The result is that much of Wikipedia is now a cesspool of antisemitism and anti-Israel lies. The examples are too numerous to count. Here are just a few examples.
Anti-Israel editors can get away with making major changes to Wikipedia by making so many edits that the site’s few professional editors cannot keep up. Rindsberg explains that to “expand his reach, Iskandar…goes on editing rampages…. Last August, he removed 22,000 characters from the article on Amnesty International that were critical of the organization, in one case wholesale deleting a 1,000-word long passage related to criticism of its stance on Israel. On the ‘History of Israel’ article, Iskandar deleted a paragraph critical of the Iranian government; removed an account of 16th century Jewish immigration to Israel; excised a mention of the Palestinian Mufti of Jerusalem’s alliance with Hitler, and made dozens of similar edits - all in a matter of minutes.”

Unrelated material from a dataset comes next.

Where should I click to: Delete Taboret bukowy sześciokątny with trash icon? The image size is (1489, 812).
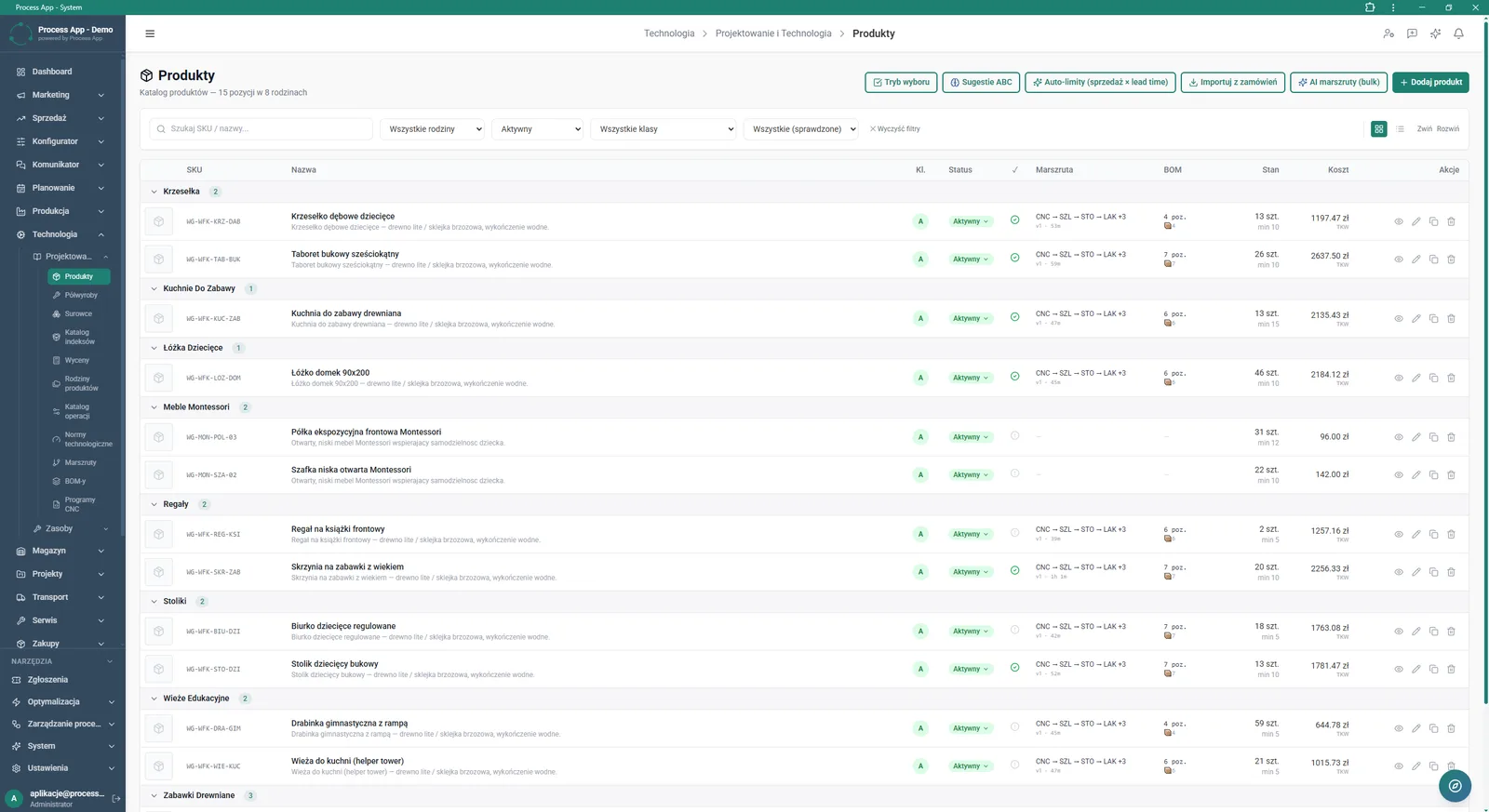[1451, 260]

Iskandar isn’t the only editor to do this. He (or she) and dozens of other editors coordinate their anti-Israel tactics, overwhelming Wikipedia’s ability to monitor its entries and ensure the vaunted neutrality that originally made Wikipedia a valuable site.
These myriad small, nearly undetectable, yet insidious changes leave us with a seriously degraded Wikipedia - and with antisemitism and anti-Zionism sentiment on the rise.
Wikipedia estimates that it has 500 million unique views each month. It’s the first port of call for students, professionals, and casual browsers who want to look up items quickly and easily. That’s what makes the present coordinated assault on Jews and Israel so dangerous. With antisemitism at an all-time high across much of the world, we desperately need independent, neutral sources of real information to help us educate ourselves and others. It’s incredibly tragic and dangerous that Wikipedia is being vandalized in this way.
Jimmy Wales is taking a sensible first step by freezing further editing of one inflammatory entry. Yet his actions are merely a drop in the ocean. With millions of entries on Wikipedia, and a dedicated force trying to insert anti-Jewish content, it will take a dedicated army of editors determined to uphold Wikipedia’s standards of neutrality and high-quality information to undo the damage.